A sociedade que transformou o tear manual em um negócio de alcance internacional
Texto: Redação Habitare · Fotos: Christina Rufatto
Para compreender a trajetória da Cia das Fibras, é preciso começar pela sociedade que sustenta a empresa há 27 anos. Alberto Dias possui um pensamento essencialmente criativo, enquanto Antonio Cunha procura dar contorno operacional às ideias. Essa distribuição de papéis surgiu de forma espontânea e definiu a maneira como os dois passariam a conduzir o negócio. “O Alberto trazia toda a parte criativa, algo muito natural para ele. Eu vinha com o olhar da organização e da ponderação”, conta Antonio.

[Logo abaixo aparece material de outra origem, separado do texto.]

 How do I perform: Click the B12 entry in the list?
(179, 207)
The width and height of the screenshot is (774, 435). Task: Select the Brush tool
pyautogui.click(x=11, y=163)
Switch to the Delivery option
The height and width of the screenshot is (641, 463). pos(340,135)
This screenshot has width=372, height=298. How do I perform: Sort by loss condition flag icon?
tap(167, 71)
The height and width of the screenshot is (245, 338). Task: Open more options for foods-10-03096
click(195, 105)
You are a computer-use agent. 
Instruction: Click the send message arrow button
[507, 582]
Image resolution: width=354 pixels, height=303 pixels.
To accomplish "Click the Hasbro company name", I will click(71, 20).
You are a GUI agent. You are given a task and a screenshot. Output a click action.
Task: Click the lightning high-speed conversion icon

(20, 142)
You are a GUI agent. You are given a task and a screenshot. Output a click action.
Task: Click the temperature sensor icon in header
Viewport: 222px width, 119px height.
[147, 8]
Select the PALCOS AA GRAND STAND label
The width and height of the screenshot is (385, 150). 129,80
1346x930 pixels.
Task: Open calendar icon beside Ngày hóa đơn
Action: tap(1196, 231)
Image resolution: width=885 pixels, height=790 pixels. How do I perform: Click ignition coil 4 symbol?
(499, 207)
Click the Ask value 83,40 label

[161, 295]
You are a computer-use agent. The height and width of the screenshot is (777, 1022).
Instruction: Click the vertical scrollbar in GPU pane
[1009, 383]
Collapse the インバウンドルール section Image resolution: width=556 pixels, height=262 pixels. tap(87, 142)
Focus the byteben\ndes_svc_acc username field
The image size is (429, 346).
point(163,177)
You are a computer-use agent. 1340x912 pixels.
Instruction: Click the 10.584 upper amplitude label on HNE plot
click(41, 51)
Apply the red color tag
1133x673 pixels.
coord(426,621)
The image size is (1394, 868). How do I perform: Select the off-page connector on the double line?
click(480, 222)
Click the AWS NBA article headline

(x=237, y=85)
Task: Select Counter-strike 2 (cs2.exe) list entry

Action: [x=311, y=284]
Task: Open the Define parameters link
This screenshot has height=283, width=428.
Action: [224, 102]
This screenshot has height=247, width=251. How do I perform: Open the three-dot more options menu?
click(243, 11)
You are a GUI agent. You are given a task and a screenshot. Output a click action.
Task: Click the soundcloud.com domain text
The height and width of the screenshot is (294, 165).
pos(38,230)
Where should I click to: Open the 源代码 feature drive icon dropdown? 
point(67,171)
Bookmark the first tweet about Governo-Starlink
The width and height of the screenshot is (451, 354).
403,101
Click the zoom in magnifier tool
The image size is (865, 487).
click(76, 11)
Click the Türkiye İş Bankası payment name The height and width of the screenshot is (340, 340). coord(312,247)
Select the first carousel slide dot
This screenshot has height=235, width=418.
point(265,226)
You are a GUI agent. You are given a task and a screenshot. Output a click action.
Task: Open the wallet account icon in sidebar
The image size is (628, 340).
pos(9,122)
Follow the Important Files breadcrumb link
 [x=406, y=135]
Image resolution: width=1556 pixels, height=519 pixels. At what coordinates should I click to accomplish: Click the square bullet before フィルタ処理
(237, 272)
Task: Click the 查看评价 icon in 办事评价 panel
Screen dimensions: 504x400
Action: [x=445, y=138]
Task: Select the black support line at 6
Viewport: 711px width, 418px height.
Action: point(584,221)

Antes desse encontro, suas trajetórias apontavam para caminhos distintos. Antonio atuava como dentista. Alberto havia trabalhado na Polícia Rodoviária e estudado design de interiores. A aproximação ocorreu quando reconheceram um perfil empreendedor em comum e perceberam que poderiam construir algo juntos. “O que nos aproximou foi justamente esse empreendedorismo que já existia em nós”, afirma Antonio. A complementaridade, identificada ainda no início, tornou possível transformar a disposição para empreender em uma sociedade duradoura.
Naquele momento, os tapetes artesanais ocupavam um espaço restrito no mercado brasileiro de decoração. A produção sob medida também era pouco explorada. Os primeiros contatos com arquitetos e designers de interiores mostraram que havia demanda por peças personalizadas e confirmaram a leitura dos novos sócios.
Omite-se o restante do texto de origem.